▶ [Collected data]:

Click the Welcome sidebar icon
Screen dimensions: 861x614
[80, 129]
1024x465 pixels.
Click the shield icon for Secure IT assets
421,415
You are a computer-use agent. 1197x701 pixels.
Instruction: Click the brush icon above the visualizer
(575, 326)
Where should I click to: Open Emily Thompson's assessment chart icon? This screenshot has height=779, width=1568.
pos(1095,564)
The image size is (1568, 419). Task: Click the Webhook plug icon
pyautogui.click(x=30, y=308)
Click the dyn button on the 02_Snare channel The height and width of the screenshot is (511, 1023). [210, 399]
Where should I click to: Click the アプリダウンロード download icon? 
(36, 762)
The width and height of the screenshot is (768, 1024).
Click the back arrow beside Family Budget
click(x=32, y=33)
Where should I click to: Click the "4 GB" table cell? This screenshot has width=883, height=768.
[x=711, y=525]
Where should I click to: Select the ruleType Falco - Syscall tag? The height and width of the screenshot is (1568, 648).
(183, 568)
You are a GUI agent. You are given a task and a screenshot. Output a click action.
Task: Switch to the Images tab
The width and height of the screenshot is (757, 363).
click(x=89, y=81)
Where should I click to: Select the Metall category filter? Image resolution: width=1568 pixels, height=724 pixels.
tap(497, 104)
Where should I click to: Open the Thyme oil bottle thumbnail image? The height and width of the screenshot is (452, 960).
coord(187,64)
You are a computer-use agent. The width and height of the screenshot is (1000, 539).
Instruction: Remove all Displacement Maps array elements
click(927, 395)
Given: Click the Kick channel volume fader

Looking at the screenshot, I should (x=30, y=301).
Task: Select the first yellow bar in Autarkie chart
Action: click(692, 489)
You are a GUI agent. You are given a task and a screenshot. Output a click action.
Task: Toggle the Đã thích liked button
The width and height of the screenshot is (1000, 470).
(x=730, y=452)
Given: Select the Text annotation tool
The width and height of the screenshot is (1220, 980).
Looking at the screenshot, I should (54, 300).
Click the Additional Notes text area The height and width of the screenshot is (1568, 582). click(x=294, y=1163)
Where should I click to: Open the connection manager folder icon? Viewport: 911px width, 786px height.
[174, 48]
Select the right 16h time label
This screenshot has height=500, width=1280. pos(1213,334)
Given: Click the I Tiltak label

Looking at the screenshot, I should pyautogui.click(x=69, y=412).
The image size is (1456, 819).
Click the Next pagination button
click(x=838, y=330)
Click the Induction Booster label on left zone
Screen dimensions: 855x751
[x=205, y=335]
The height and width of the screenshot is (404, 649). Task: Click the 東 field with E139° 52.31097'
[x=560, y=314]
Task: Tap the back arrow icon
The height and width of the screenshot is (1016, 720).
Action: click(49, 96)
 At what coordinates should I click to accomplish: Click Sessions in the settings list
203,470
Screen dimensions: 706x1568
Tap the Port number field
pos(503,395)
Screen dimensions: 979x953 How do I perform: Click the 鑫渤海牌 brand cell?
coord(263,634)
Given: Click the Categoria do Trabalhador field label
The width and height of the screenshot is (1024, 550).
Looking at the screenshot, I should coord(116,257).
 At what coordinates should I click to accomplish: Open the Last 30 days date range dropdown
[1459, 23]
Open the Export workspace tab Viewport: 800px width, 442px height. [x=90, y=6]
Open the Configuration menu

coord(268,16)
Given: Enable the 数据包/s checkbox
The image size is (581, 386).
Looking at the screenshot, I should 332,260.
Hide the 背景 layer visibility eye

▶ [Task to carry out]:
Number of lines above holding "agent"? Give that number alone.

▶ [Answer space]:
4